Después, en la adolescencia vinieron otros: el Circo de Capulina, el Internazionale d’Italia, que bien recuerdo pasó por Tuxtla a mediados de los 70; el Ambassadeur o algo así, de Argentina o Chile; alguna vez un circo brasileño o portugués y… los de a jefe: los circos italianos, los alemanes, los rusos, los chinos, los mejores. Entre ellos el Imperial de China o el Nacional de Pekín —ambos sólo disponibles, de repente, en el Auditorio Nacional del deefe—, o el Cirque du Soleil canadiense, en ocasiones tan sólo a través de videos; o el Circo Alemán de Frankfurt, todos enamoramientos de ensueño y fascinación.

Nunca tan metidos al corazón como los de nuestra niñez, sin embargo… de cuando me quedaba absorto ante los trapecistas y magos del equilibrio, aves que cruzaban el cielo. O ante el tipo que montado a un monociclo gigante, sin malla de protección, se balanceaba sobre la cuerda. Y ya no se diga ante las artes de malabares y contorsionistas. Quién sabe si no alguna vez soñé con ser escapista del baúl de madera, hierro y tres candados, acróbata de mil piruetas y 20 aros alrededor del cuerpo, equilibrista vendado de los ojos, o ya de perdis, volantinero.

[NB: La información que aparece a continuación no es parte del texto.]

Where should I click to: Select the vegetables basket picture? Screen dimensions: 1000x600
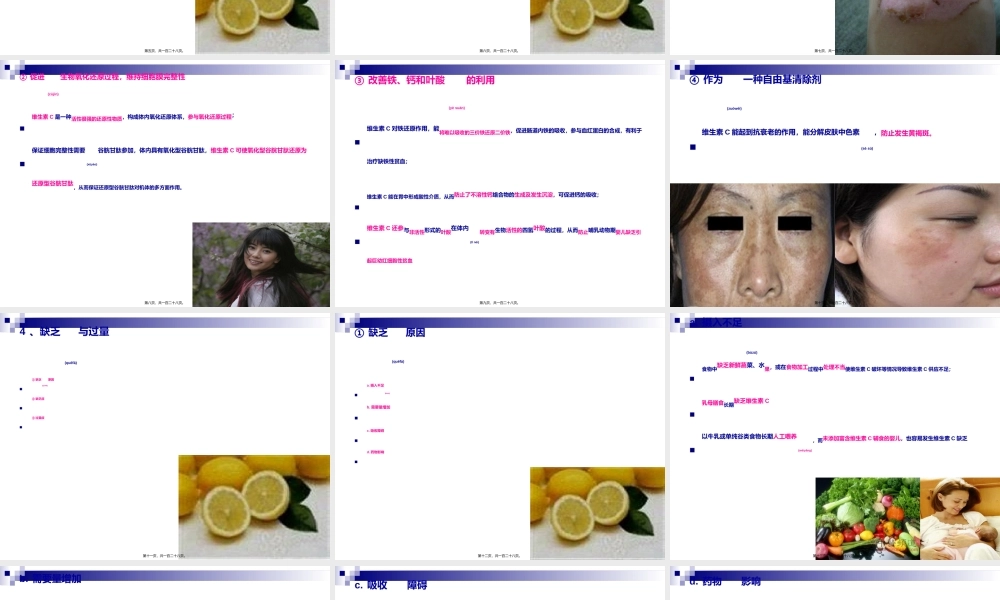pyautogui.click(x=866, y=517)
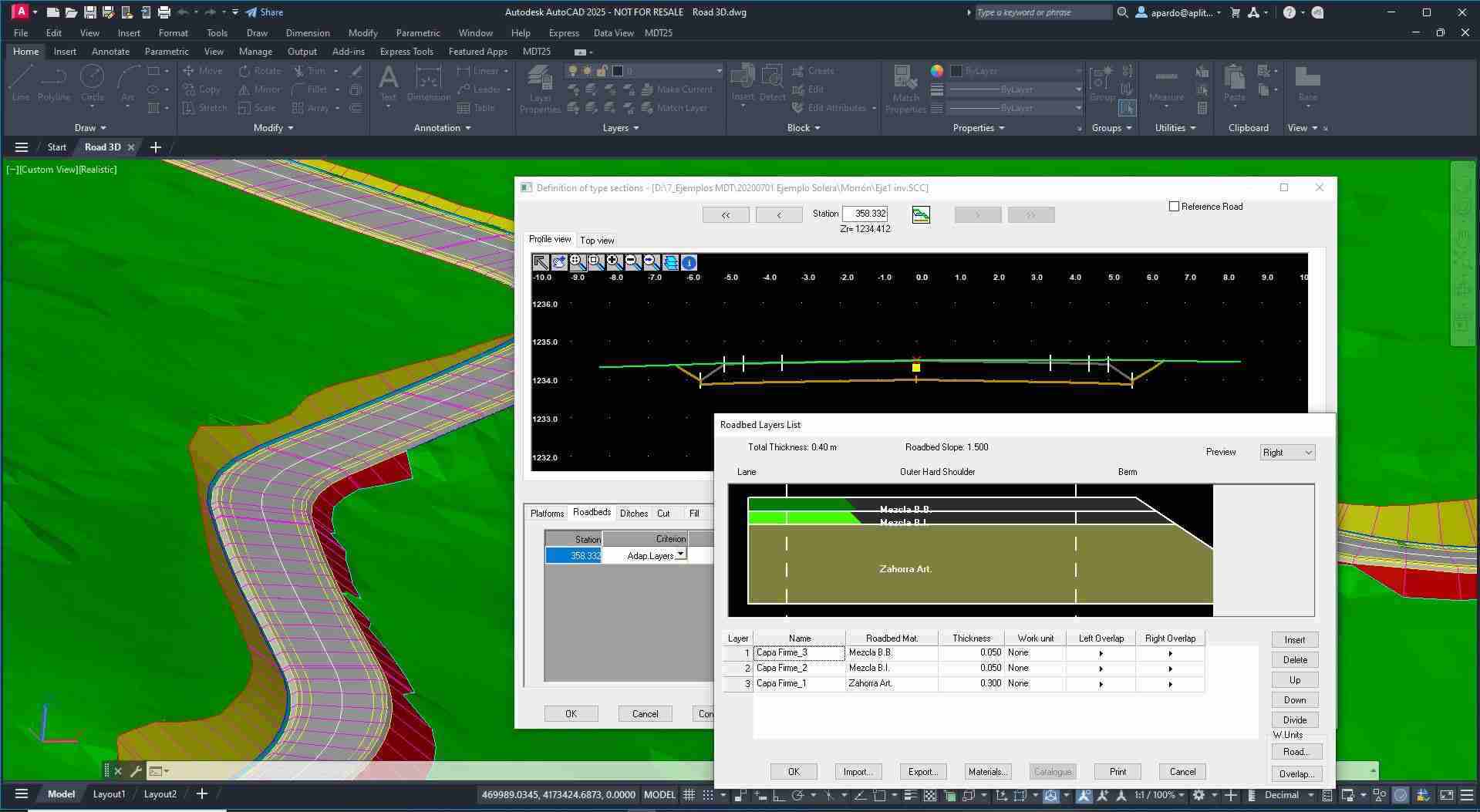
Task: Select the arrow pointer tool in profile view
Action: click(541, 263)
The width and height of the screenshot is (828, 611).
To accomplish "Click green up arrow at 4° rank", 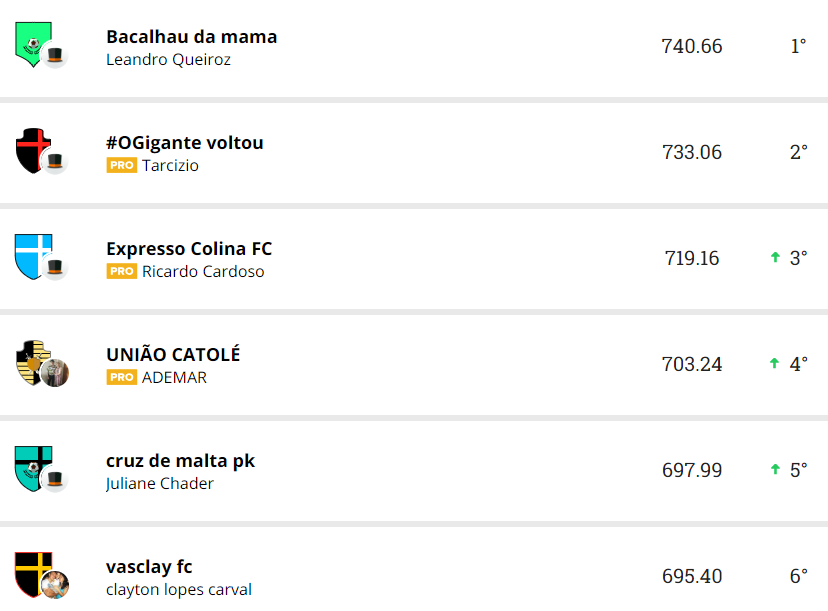I will coord(775,364).
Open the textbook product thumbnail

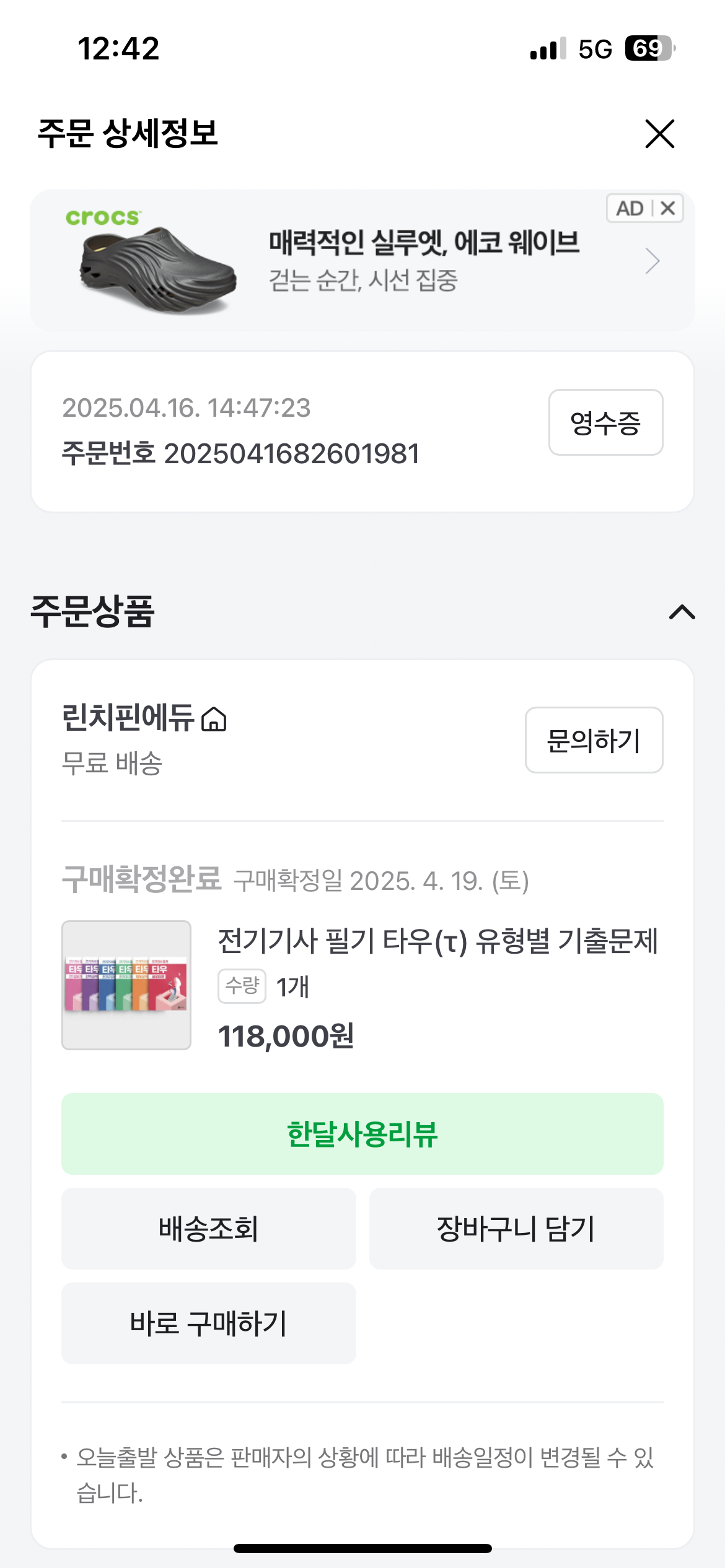coord(126,985)
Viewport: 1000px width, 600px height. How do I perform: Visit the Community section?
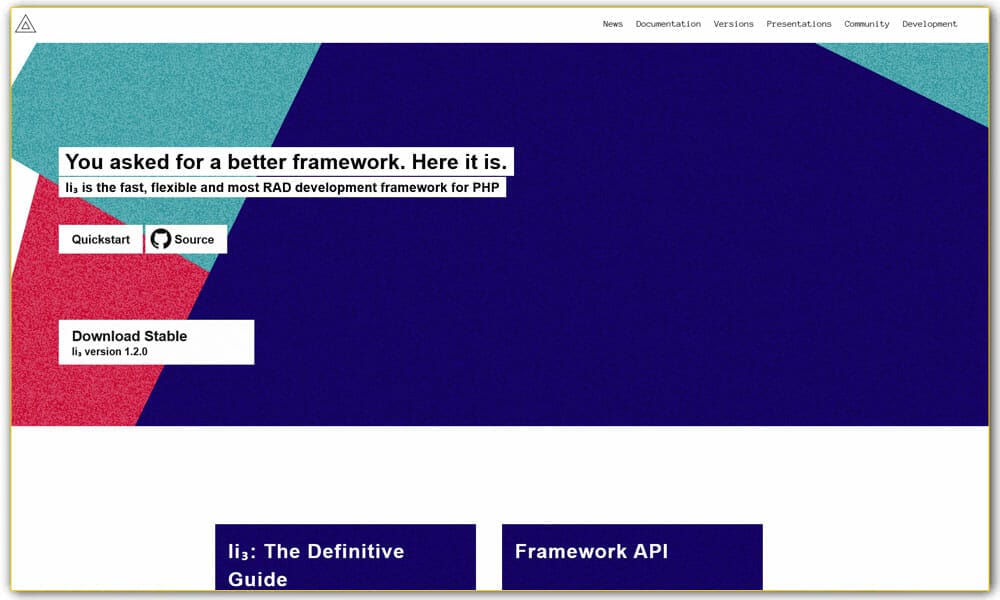coord(866,24)
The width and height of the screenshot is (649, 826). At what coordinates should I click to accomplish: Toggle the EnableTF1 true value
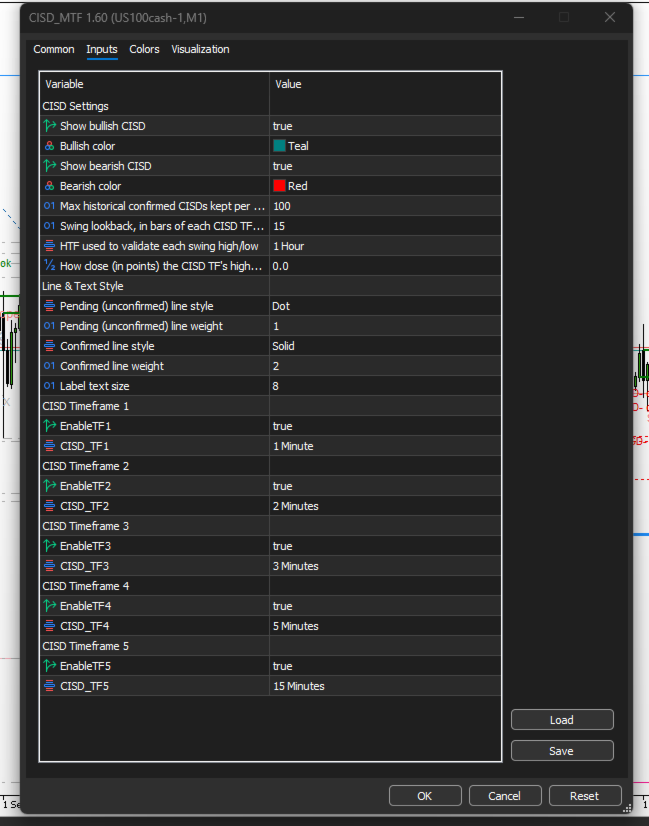385,426
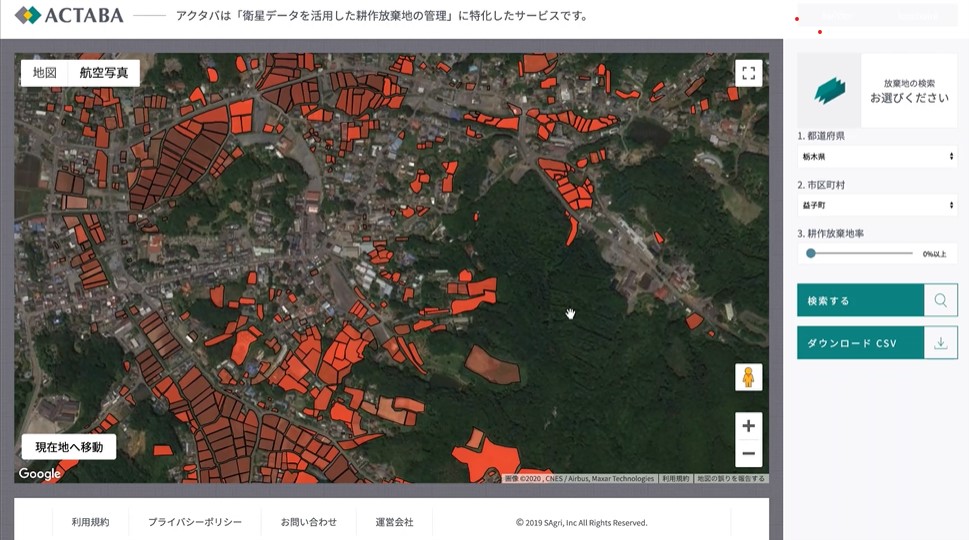Image resolution: width=969 pixels, height=540 pixels.
Task: Click the Google logo on map
Action: (x=40, y=473)
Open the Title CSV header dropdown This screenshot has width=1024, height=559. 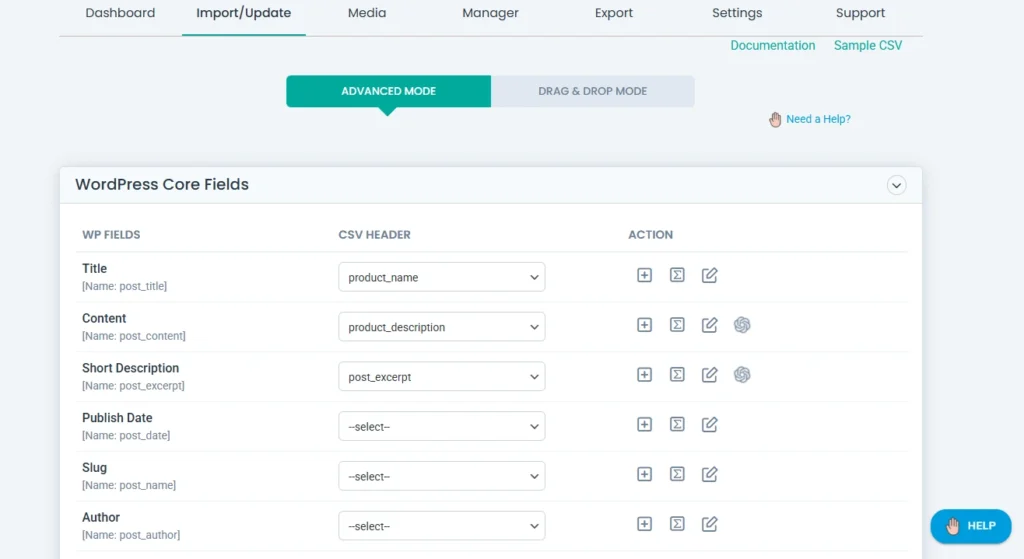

Por eso ahora y siempre que me es posible, no pierdo las giras de los circos. De los que pasan por el rumbo; por Tuxtla, Tapachula y Villahermosa, y de los que se estacionan en la ciudad de México. Aunque no siempre me ajusta para pagar primeras filas, lunetas y mucho menos palcos, y en ocasiones deba conformarme con saber de ellos, tan sólo por la conversación de mis sobrinas.